Storie afghane e piemontesi

 Storie afghane e piemontesi

Dopo l’avvento dei talebani a Kabul, un ponte aereo ha unito l’Afghanistan e il Piemonte. Sono due le storie che hanno permesso a decine di donne afghane di raggiungere l’Italia dopo che il loro paese è diventato un posto non più sicuro per loro.

La prima coinvolge delle dottoresse che lavoravano per la onlus torinese International Help, fondata a Torino nel 1995, e che agisce con interventi umanitari a favore di popolazioni a rischio. A Kabul la onlus opera con la Clinica dell’Amicizia dal 2008, mantenendo i due medici afghani (chirurgo e ginecologo) operanti nella struttura e finanziando opere di manutenzione e ammodernamento della struttura ospedaliera.

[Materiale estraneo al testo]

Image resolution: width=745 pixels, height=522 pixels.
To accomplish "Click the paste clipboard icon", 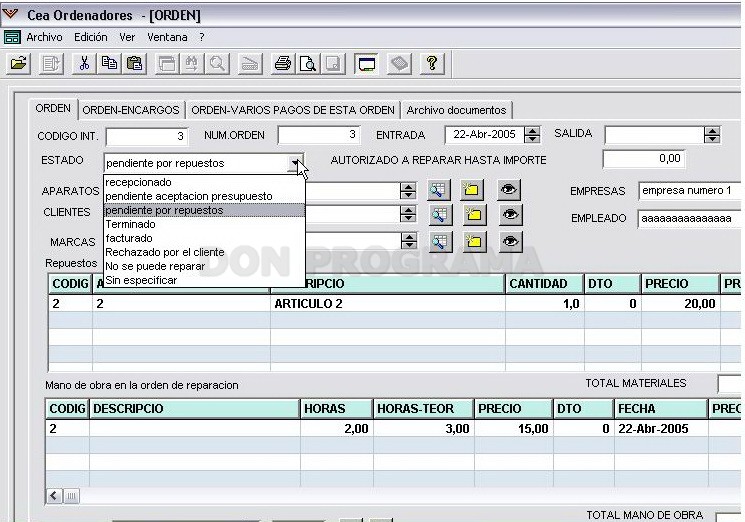I will click(x=134, y=64).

Negli anni, il progetto ha assicurato tra gli altri interventi, assistenza sul versante dell’educazione sessuale, della contraccezione e della maternità consapevole. Temi delicati da trattare in un contesto di privazione dei diritti della donna. Per questo diverse realtà piemontesi, su iniziativa del Coordinamento interconfessionale del Consiglio Regionale del Piemonte, sono riuscite a organizzare un volo umanitario per trarle in salvo.

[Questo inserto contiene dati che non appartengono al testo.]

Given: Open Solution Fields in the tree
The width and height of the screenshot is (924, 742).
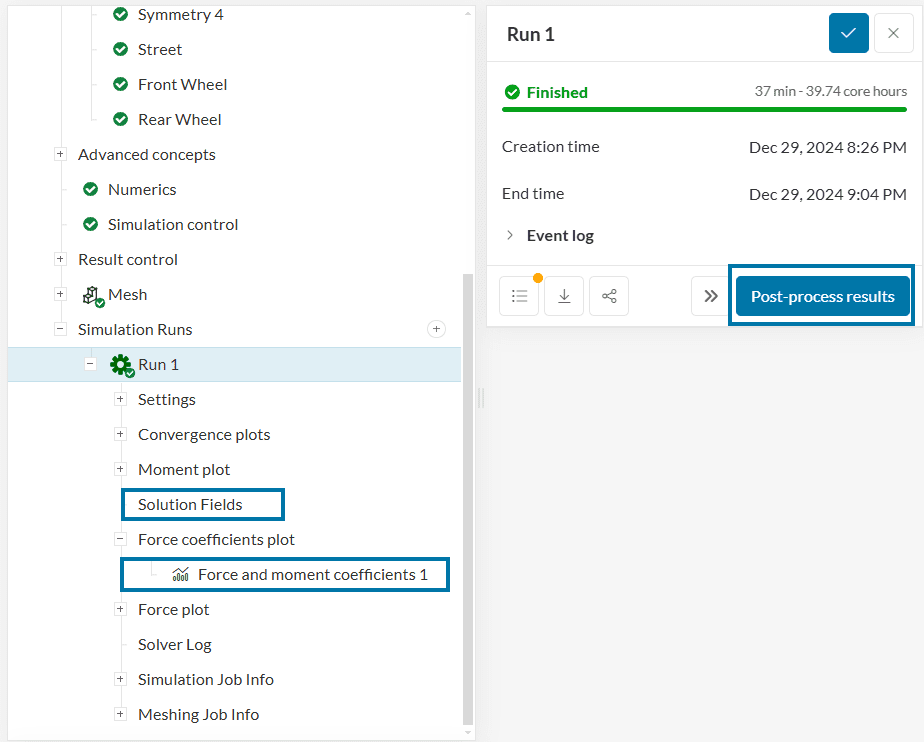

Dopo questa dolorosa esperienza l’impegno non è terminato, ed è nata l’idea di un Osservatorio di monitoraggio sui diritti umani con delega alla presidenza della Regione Piemonte. Un organo con personale e una dotazione finanziaria propria, un’iniziativa che non ha precedenti a livello nazionale: il via ufficiale è previsto per l’inizio del 2022 quando i primi fondi saranno già a bilancio.

L’Osservatorio si occuperà della raccolta di informazioni per il monitoraggio, ma anche di attività operative, come campagne di sensibilizzazione e collaborazioni con diverse realtà del territorio. Sarà composto da 20 esperti in materia di diritti umani e sette politici in via di elezione.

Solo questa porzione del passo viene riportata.